Work to be completed =
Tally the lines in the data below that contain the string "field", treating uppercase and lowercase as different. Give only the number.

Dataset items =
# # # # #

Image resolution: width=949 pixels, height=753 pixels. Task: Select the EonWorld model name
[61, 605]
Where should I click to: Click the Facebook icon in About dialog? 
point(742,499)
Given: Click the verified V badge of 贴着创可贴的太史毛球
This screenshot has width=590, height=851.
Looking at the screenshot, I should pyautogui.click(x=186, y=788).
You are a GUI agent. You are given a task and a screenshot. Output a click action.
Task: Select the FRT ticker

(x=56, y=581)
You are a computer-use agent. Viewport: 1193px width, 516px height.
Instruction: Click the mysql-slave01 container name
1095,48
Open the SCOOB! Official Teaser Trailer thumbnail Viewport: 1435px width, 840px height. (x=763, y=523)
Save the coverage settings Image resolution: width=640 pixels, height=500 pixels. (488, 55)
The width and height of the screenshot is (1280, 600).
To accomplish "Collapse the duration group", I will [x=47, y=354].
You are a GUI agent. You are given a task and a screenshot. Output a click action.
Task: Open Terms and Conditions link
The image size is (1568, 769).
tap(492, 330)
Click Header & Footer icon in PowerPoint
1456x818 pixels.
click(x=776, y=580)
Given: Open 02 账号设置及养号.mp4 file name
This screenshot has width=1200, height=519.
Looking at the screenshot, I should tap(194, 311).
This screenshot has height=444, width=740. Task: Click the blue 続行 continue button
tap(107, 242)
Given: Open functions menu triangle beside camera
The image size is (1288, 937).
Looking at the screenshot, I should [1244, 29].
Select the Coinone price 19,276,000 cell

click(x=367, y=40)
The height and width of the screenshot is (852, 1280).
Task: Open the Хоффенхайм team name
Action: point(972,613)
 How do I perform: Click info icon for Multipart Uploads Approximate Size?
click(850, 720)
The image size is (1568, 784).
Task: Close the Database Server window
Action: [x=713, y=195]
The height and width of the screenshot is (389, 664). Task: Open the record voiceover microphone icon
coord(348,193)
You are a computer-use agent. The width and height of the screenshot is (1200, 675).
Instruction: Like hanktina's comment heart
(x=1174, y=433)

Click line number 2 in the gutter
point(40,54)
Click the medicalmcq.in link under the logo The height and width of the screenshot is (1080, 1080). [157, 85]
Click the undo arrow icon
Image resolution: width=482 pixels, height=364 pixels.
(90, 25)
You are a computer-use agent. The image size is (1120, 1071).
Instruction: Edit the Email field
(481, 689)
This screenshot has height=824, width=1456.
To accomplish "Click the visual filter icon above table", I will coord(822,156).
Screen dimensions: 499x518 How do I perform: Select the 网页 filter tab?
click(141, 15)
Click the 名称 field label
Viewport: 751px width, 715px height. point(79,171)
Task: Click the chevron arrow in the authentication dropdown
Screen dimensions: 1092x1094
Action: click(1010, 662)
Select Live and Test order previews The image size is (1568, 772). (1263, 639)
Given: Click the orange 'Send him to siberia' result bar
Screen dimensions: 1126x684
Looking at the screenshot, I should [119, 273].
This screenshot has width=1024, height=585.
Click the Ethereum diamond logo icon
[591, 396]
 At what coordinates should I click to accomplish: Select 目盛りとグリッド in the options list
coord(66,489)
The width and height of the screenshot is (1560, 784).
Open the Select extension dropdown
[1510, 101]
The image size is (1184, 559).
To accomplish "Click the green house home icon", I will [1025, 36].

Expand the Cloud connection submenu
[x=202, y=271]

# # # # #

Full solution =
2